### [Instructions for the task]
Resume the code diff on trace reuse and packaged model assets, picking up right after its last line.

### [Extract]

>> start

Fix trace reuse and packaged model assets

2026-05-08 21:24:29 +08:00
parent 152f01613b
commit 5a6b1acb49
6 changed files with 210 additions and 37 deletions
--- a/pyproject.toml
+++ b/pyproject.toml
@@ -21,7 +21,10 @@ trace-formatter = "trace_formatter.cli:main"
 trace-analyzer = "trace_analyzer.cli:main"

 [tool.setuptools.packages.find]
-include = ["trace_analyzer", "trace_formatter", "trace_model_meta"]
+include = ["trace_analyzer", "trace_formatter", "trace_model_meta*"]
+
+[tool.setuptools.package-data]
+trace_model_meta = ["**/*.json", "**/*.jinja", "**/*.py"]

 [dependency-groups]
 dev = [
--- a/tests/test_ali_trace_pipeline.py
+++ b/tests/test_ali_trace_pipeline.py
@@ -1,5 +1,8 @@
 import json
+import shutil
+import subprocess
 import tempfile
+import tomllib
 import unittest
 from datetime import datetime, timezone
 from pathlib import Path
@@ -655,6 +658,33 @@ class AliTracePipelineTest(unittest.TestCase):

            self.assertEqual(Path(captured["dir"]), output_dir)

+    def test_format_and_sort_trace_supports_zstd_input_during_time_inference(self):
+        if shutil.which("zstd") is None or shutil.which("zstdcat") is None:
+            self.skipTest("zstd/zstdcat are required for .jsonl.zst formatter smoke test")
+        with tempfile.TemporaryDirectory() as temp_dir:
+            root = Path(temp_dir)
+            raw_path = root / "0417-1500-1530.jsonl"
+            zst_path = root / "0417-1500-1530.jsonl.zst"
+            output_path = root / "formatted" / "trace-raw.jsonl"

>> end

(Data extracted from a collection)

>> start

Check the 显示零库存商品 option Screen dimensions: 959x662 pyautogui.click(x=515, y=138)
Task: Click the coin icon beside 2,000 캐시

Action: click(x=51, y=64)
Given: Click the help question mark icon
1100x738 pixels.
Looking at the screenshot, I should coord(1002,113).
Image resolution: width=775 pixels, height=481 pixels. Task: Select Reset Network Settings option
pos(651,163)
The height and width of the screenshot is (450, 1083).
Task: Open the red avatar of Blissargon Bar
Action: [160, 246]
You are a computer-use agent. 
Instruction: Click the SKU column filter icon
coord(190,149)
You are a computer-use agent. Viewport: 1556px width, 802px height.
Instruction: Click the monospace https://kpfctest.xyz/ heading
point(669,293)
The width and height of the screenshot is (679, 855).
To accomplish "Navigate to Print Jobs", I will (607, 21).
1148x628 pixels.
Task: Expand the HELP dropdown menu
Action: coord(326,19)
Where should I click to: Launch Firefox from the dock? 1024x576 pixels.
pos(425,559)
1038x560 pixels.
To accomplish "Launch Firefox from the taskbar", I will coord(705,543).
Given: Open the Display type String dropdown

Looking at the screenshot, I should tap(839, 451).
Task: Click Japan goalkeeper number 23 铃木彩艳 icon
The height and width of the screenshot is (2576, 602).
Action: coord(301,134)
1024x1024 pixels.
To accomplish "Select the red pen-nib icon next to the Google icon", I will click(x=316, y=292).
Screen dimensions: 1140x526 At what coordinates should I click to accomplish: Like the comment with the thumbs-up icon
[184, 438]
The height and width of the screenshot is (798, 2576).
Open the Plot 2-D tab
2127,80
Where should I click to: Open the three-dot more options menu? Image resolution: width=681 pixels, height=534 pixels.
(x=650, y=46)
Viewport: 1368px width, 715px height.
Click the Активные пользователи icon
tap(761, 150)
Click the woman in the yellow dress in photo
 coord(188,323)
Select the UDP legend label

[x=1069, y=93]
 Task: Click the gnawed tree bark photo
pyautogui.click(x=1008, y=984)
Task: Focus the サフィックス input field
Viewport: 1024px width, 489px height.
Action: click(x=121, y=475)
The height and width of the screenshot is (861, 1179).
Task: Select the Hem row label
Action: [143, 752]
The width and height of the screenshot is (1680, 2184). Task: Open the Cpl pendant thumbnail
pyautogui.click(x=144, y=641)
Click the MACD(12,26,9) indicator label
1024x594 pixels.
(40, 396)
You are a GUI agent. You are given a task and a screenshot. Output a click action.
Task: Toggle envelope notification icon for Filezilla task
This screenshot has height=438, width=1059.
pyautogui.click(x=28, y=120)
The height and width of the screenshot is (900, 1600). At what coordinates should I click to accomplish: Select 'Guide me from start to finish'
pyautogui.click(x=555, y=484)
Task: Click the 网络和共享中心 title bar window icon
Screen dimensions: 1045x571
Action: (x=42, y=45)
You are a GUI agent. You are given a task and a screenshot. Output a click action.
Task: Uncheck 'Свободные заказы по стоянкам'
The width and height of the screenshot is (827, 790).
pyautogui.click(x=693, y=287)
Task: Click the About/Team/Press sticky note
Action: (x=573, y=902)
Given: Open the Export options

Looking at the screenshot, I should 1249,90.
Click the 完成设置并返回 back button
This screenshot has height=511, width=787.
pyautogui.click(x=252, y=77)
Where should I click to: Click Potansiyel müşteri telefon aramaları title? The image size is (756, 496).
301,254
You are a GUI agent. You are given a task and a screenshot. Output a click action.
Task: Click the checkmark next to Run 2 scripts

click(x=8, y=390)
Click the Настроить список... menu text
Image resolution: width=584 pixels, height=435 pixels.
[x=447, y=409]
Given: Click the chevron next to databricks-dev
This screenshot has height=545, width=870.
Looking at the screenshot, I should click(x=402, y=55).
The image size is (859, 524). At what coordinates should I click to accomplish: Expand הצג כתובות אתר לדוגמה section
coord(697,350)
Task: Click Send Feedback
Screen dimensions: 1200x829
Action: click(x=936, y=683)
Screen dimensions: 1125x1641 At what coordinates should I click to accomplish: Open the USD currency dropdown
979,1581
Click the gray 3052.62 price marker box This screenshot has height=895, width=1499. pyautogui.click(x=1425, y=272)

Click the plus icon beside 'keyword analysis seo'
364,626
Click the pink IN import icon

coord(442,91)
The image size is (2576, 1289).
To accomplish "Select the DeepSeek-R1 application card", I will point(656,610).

>> end

### [Task response]
+            raw_path.write_text(
+                json.dumps(
+                    make_raw_row(
+                        "req-zst",
+                        utc_ms("2026-04-17 15:00:01.000"),
+                        time_text="2026-04-17 15:00:01.000",
+                    )
+                )
+                + "\n",
+                encoding="utf-8",
+            )
+            subprocess.run(["zstd", "-q", str(raw_path), "-o", str(zst_path)], check=True)
+
+            stats = format_and_sort_trace(input_dir=zst_path, output_path=output_path, chunk_bytes=256)
+
+            self.assertEqual(stats["row_count"], 1)
+            formatted_rows = [json.loads(line) for line in output_path.read_text(encoding="utf-8").splitlines()]
+            self.assertEqual([row["meta"]["request_id"] for row in formatted_rows], ["req-zst"])
+
    def test_export_release_ready_trace_defaults_temp_dir_to_output_parent(self):
        with tempfile.TemporaryDirectory() as temp_dir:
            root = Path(temp_dir)
@@ -855,3 +885,57 @@ class AliTracePipelineTest(unittest.TestCase):
                (analysis_dir / "details" / "details_summary.json").stat().st_mtime_ns,
                details_summary_mtime_ns,
            )
+
+    def test_trace_analyzer_rebuilds_when_same_output_gets_different_input(self):
+        with tempfile.TemporaryDirectory() as temp_dir:
+            root = Path(temp_dir)
+            formatted_root = root / "outputs" / "formatted"
+            analysis_root = root / "outputs" / "analysis"
+
+            def build_trace(label: str, request_id: str, ready: str) -> Path:
+                raw_dir = root / label
+                raw_dir.mkdir()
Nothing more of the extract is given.